Arrange the lines from the one containing "Task: Expand the" to the one containing "Action: coord(653,212)" as a numbered list, skipping blank lines and leaving out the pictures.

### PROVIDED ENTRIES ###

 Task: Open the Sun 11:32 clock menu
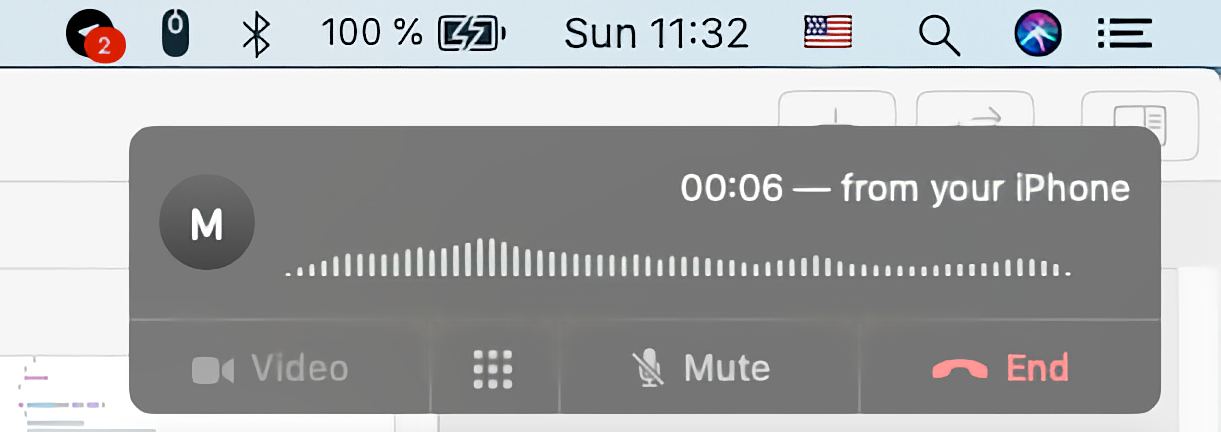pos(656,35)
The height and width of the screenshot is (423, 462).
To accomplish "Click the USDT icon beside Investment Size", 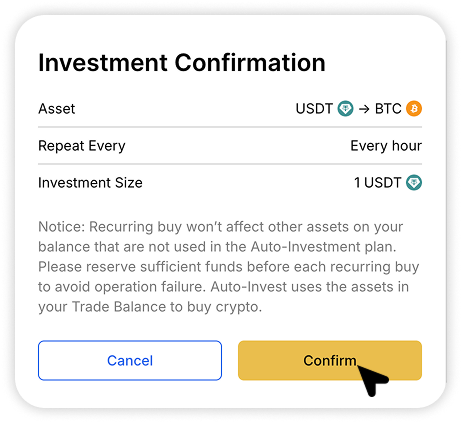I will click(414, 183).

###
### PROVIDED ENTRIES ###

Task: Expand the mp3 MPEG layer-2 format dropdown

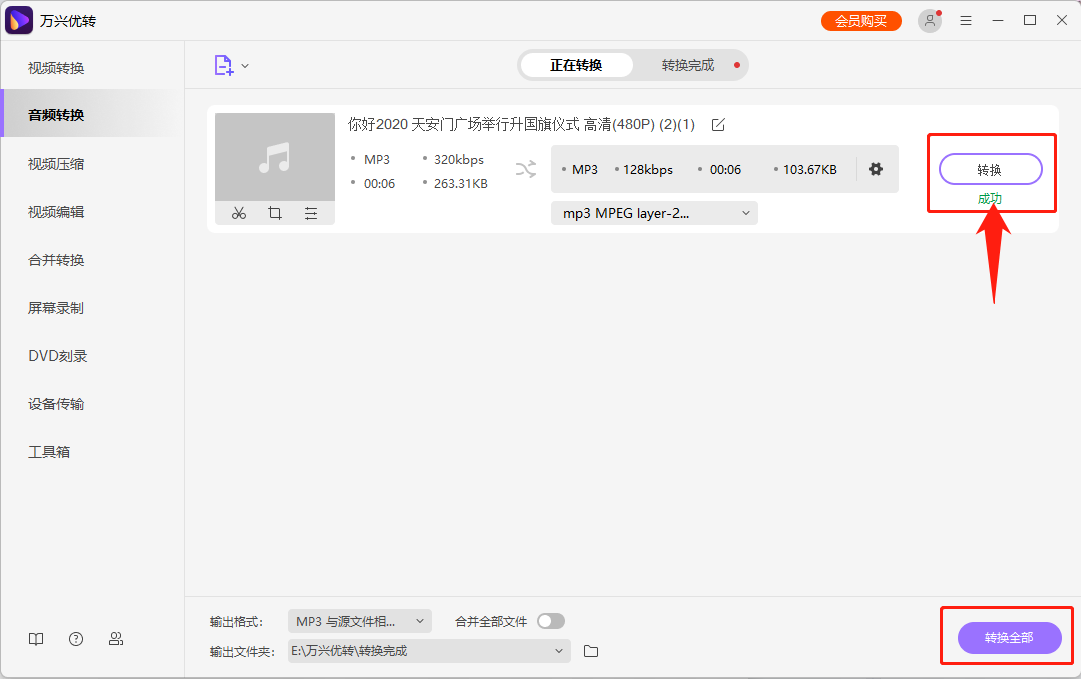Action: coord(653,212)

###

> THE SOLUTION:
1. Task: Expand the mp3 MPEG layer-2 format dropdown
2. Action: coord(653,212)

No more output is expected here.